* _Exercise 1_: Turn the rows into a JSON list of strings with one string per line, skipping blank lines. Start with the line containing "Task: Switch to the Vault tab" and continue through the last line of the rows.

• Linda

I am Black History in the Making!

Hello Everyone! I’m back and wanted to share a quick blog entry in honor of Black History Month! I was so elated this year to see this, as the internet said it “HER-story” in the making with our first Black, South-Asian descent Vice President Kamala Harris! And to those that walked before her like Shirley Chisholm and Ruby Bridges just to name a few…I’m incredibly honored to be a black woman with ancestry of culture, power, and fight to keep going and to be recognized as equal to all human beings. I see us breaking glass ceilings, diversifying education and organizations, and opening doors that were at one point closed for us. And it’s just a sight to see. My daughter will grow up in a tougher world than when I was a kid, but she will have the teachings to know that she can be anything she wants to be in this world and will shed her light on others who are fortunate to walk her path.


Black History Month celebrates the brightened paths that men and women of color chose for us and also signifies the importance of never forgetting where we came from to get to where we are today. The year 2020, shook the foundation of this country as we saw time and time again the hurt, pain, and fight in us caused by police brutality and racial injustice. The fight continues today, but I believe amid darkness we can find the light and become Black History in the Making.

* _Available records_:

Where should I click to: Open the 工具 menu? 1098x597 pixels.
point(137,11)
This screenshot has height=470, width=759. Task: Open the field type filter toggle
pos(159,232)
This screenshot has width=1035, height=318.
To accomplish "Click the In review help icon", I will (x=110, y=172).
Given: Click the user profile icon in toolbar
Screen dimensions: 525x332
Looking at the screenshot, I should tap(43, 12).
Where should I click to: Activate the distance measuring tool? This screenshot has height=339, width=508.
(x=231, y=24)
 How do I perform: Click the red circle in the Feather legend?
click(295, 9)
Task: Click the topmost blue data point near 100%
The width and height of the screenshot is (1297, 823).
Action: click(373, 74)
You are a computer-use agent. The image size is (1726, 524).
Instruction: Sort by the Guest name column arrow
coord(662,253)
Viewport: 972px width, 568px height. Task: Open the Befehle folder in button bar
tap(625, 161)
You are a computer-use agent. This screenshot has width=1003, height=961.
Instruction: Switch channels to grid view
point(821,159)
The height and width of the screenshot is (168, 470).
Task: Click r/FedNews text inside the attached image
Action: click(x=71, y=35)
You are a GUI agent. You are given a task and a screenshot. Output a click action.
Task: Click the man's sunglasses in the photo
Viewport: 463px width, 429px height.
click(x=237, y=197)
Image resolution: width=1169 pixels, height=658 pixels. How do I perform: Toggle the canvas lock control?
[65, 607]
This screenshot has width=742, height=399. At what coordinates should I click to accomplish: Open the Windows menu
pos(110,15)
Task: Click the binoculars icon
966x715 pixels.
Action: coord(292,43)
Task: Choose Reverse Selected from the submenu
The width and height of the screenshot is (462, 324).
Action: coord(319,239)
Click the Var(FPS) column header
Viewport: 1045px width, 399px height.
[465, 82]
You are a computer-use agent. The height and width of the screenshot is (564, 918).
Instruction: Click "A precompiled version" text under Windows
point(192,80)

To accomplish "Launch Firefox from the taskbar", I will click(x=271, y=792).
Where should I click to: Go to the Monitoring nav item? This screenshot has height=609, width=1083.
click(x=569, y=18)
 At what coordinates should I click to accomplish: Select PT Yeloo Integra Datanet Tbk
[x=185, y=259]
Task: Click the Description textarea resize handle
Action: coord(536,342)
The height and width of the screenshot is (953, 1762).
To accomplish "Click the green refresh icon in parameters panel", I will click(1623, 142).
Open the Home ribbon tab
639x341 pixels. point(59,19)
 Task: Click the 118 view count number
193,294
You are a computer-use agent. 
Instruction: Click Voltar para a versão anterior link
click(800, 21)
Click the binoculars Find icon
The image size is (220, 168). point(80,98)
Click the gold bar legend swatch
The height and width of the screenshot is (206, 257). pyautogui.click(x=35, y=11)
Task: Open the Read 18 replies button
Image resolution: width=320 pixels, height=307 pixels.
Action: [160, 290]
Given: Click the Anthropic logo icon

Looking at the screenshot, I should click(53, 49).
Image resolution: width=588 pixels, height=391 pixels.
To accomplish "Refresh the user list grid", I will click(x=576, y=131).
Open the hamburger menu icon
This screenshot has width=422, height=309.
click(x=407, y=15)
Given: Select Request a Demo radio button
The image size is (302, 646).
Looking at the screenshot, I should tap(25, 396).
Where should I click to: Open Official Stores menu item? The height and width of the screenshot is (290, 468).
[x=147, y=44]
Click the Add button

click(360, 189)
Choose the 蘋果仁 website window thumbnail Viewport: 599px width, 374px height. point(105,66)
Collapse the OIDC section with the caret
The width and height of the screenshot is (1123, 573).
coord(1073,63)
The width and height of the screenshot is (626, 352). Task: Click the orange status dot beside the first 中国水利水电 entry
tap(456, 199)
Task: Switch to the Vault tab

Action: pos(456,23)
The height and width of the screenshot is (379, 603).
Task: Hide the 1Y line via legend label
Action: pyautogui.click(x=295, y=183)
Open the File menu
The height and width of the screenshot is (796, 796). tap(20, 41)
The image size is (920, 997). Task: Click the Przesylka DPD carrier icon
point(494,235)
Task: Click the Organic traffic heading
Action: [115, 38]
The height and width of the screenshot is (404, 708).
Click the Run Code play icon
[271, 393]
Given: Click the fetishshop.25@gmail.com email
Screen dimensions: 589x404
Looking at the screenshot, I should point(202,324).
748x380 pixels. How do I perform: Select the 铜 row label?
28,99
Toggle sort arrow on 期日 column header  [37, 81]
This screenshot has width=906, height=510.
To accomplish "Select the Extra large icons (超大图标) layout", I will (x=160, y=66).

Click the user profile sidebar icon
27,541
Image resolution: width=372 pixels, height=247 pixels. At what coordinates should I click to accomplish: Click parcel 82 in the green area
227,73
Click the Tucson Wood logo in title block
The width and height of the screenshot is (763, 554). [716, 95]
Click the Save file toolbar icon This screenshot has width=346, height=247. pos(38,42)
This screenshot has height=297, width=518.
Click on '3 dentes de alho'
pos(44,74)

* _Exercise 2_: Rewrite the paragraph of the Black History Month post that begins "Black History Month celebrates" as a shorter paragraph that keeps its main facts.

* _Correct output 1_:
[
  "Task: Switch to the Vault tab",
  "Action: pos(456,23)",
  "The height and width of the screenshot is (379, 603).",
  "Task: Hide the 1Y line via legend label",
  "Action: pyautogui.click(x=295, y=183)",
  "Open the File menu",
  "The height and width of the screenshot is (796, 796). tap(20, 41)",
  "The image size is (920, 997). Task: Click the Przesylka DPD carrier icon",
  "point(494,235)",
  "Task: Click the Organic traffic heading",
  "Action: [115, 38]",
  "The height and width of the screenshot is (404, 708).",
  "Click the Run Code play icon",
  "[271, 393]",
  "Given: Click the fetishshop.25@gmail.com email",
  "Screen dimensions: 589x404",
  "Looking at the screenshot, I should point(202,324).",
  "748x380 pixels. How do I perform: Select the 铜 row label?",
  "28,99",
  "Toggle sort arrow on 期日 column header  [37, 81]",
  "This screenshot has width=906, height=510.",
  "To accomplish \"Select the Extra large icons (超大图标) layout\", I will (x=160, y=66).",
  "Click the user profile sidebar icon",
  "27,541",
  "Image resolution: width=372 pixels, height=247 pixels. At what coordinates should I click to accomplish: Click parcel 82 in the green area",
  "227,73",
  "Click the Tucson Wood logo in title block",
  "The width and height of the screenshot is (763, 554). [716, 95]",
  "Click the Save file toolbar icon This screenshot has width=346, height=247. pos(38,42)",
  "This screenshot has height=297, width=518.",
  "Click on '3 dentes de alho'",
  "pos(44,74)"
]

* _Correct output 2_: Black History Month honors the paths that men and women of color opened and reminds us never to forget where we came from. In 2020, police brutality and racial injustice shook the country and caused repeated hurt, pain, and struggle. That fight continues, but even in darkness we can find light and become Black History in the Making.